[DIRECTIONS]
According to the passage on Obama's drone and air campaigns, how many bombs were dropped in 2016?

[SELECTED EXCERPT]

+++

Cornel West forcefully has called Barack Obama, “a war criminal with a Nobel Peace Prize.” Obama won the prize in 2009 for his “extraordinary efforts to strengthen international diplomacy and cooperation between peoples.” The Nobel Committee noted that it had “attached special importance to Obama’s vision of and work for a world without nuclear weapons,” and that because of Obama, “democracy and human rights are to be strengthened.”

On the question of “human rights,” Obama spent the rest of his presidency ensuring the detriment of both around the world, particularly in the Middle East and Africa, notably with his use of drone warfare and air strikes. By the time he was done, the Obama administration had struck seven different countries with drones: Pakistan, Afghanistan, Iraq, Syria, Yemen, Somalia and Libya.

On July 1, 2016, National Intelligence Director James Clapper released a report claiming that at most, 117 civilians were killed by Obama’s drone program in Pakistan, Yemen, Somalia and Libya. But in Pakistan alone, of the estimated 2,400 people that were killed, at least 213 have been identified as civilians. In Yemen, Pakistan and Somalia, according to Airwars, an organization dedicated to “monitoring and assessing civilian casualties from international airstrikes,” between 384 and 807 civilians were killed over the course of 563 drone strikes. In Iraq and Syria, by conservative estimates, 2,727 civilians were killed by Obama’s air campaign. In 2016, Obama’s last year, 26,171 bombs were dropped, or three bombs an hour. Not exactly actions worthy of a Peace Prize.

+++

[DATA SUPPLIED]
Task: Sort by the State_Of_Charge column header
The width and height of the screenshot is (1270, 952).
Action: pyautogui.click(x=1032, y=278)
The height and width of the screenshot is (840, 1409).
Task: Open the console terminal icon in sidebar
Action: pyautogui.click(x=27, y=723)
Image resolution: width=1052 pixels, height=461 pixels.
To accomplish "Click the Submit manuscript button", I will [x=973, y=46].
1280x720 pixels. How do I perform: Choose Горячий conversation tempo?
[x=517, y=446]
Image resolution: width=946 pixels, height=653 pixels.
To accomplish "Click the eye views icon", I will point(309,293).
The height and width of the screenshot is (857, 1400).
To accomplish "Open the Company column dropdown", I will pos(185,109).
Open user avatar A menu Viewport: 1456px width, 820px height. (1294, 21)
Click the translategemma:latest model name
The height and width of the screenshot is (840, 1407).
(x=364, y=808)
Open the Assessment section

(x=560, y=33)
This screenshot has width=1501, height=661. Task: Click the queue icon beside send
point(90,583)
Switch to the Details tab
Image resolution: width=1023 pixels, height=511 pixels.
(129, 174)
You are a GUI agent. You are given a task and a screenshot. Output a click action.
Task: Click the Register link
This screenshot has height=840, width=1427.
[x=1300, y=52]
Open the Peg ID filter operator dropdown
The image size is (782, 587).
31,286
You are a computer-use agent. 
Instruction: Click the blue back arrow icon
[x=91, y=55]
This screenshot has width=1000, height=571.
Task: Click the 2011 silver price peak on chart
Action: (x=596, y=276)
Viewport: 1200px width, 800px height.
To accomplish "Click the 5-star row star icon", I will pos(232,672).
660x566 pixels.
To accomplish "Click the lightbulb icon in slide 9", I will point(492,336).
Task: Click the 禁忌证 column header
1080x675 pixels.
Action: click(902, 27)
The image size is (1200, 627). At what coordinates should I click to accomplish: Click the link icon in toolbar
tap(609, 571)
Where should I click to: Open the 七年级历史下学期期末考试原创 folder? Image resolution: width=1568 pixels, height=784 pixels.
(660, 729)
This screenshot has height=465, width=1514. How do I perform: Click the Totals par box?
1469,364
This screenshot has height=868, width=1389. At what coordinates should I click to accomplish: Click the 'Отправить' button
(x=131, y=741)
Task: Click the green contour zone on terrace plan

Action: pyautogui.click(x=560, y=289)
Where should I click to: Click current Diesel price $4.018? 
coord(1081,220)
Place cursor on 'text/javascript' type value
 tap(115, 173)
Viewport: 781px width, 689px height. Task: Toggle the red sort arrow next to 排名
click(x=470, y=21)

+++

[RESULT OF THE TASK]
26,171 bombs, or three bombs an hour.